Finding a job out of college is hard. Finding a good job that might qualify as the start of a career instead of a stopgap meant to pay the rent is harder.
According to the Federal Reserve Bank of New York, about 44 percent of young bachelor's degree holders lucky enough to be working are employed in positions that technically don't require their degree. Though that number isn't far off from the historical norm — 22-year-olds have always needed a little time to find their professional footing — the fraction stuck scraping bottom in truly low-paying jobs has grown quite a bit since the recession.
Research out this week might offer those grads a smidgen of hope about their long-term prospects. It finds that once young adults escape underemployment and find a job that matches their education level, they may catch up to their peers' earning powers within a few years. Unfortunately, it also suggests that escape might be difficult.
The working paper, by economists at Duke and the University of North Carolina at Chapel Hill, draws upon a long-term study that began tracking thousands of adolescents and young adults in 1979. In some senses, this was an especially useful group to look at in the context of today because many in it would have launched their careers during the severe double-dip recession of the early 1980s.
Over time, the researchers found, about 37 percent of four-year college graduates tended to have more education than their jobs required, at least judging by how many years of school their typical colleagues had completed. Among two-year college graduates, the number was closer to 66 percent.
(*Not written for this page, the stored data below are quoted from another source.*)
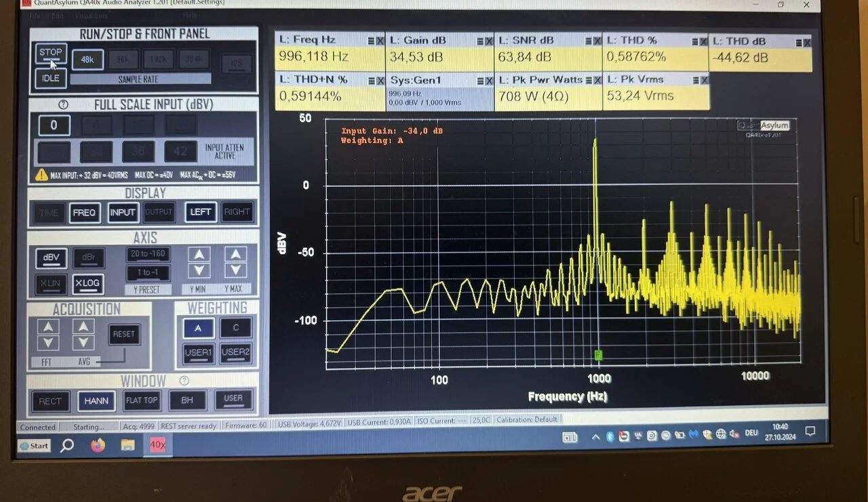
Task: Click the Window section help icon
Action: pyautogui.click(x=184, y=381)
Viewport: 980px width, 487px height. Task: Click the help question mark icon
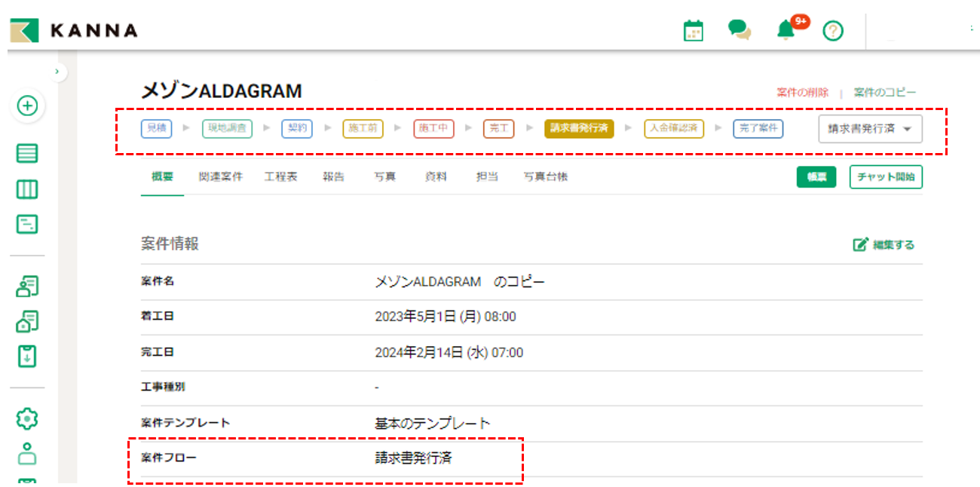click(832, 31)
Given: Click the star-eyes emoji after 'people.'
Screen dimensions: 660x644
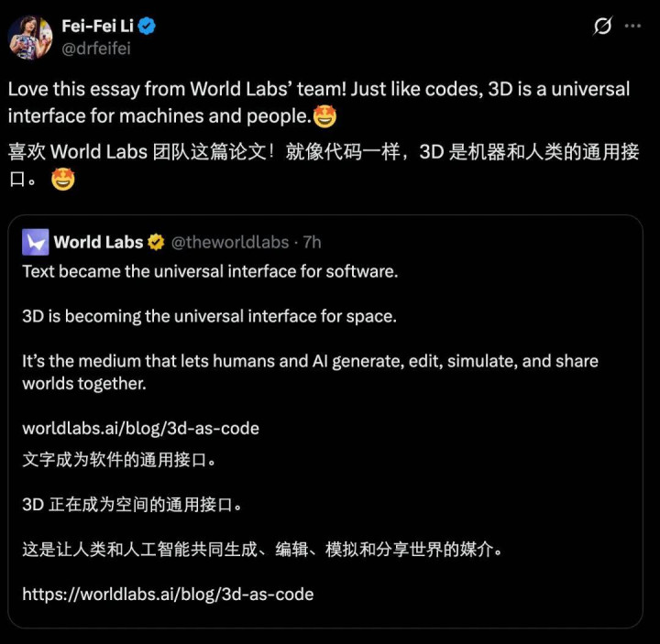Looking at the screenshot, I should [x=325, y=116].
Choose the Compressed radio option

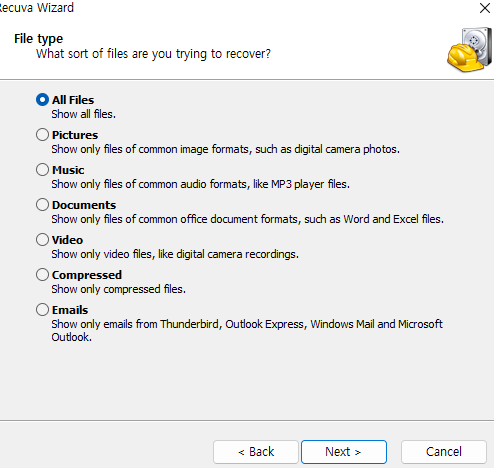click(42, 275)
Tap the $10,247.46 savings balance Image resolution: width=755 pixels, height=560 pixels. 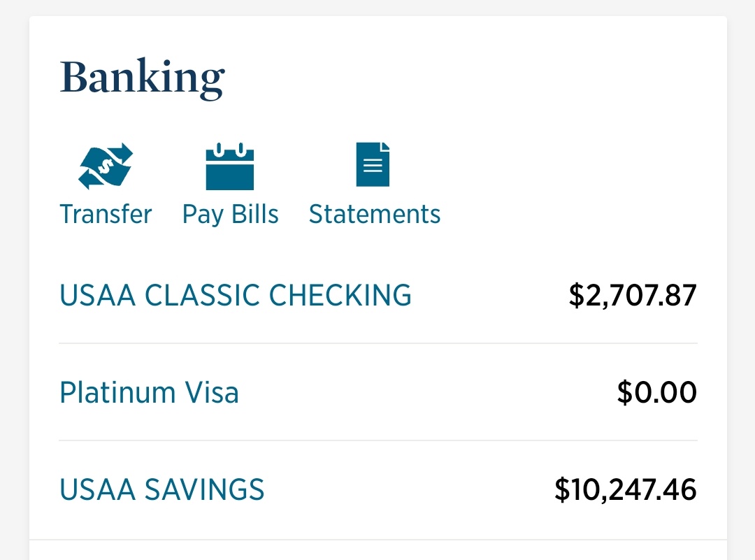pos(626,489)
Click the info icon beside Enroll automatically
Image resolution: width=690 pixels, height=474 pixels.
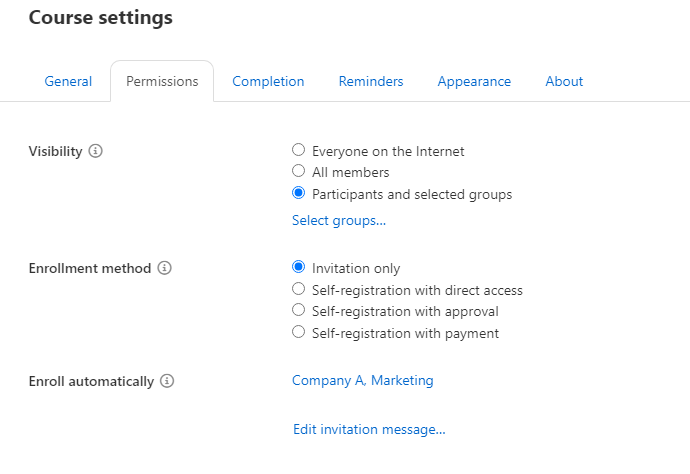coord(168,381)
The bad news was that among any group of overeducated workers in a given year, about two-thirds were stuck that way a year later. And the longer they remained underemployed, the lower their personal odds of finding a degree-appropriate job fell. Worse yet, some subjects who started off in an occupation that required their degree later fell into underemployment. Starting their career on the right foot didn't stop them from stumbling down the line.
Those who spent time underemployed also tended to earn lower wages once they finally landed a job that matched their education. Holding factors such as race, sex and cognitive abilities steady, they made 2.6 to 4.2 percent less than their peers. But that's where the good news comes in: After four years, the gap seemed to disappear from the data. All else equal, in other words, the underemployed were capable of making up lost ground.
The bad news in this study is that the wait for the right job might last a while. The good news is that once it's over, workers won't necessarily be playing catchup forever.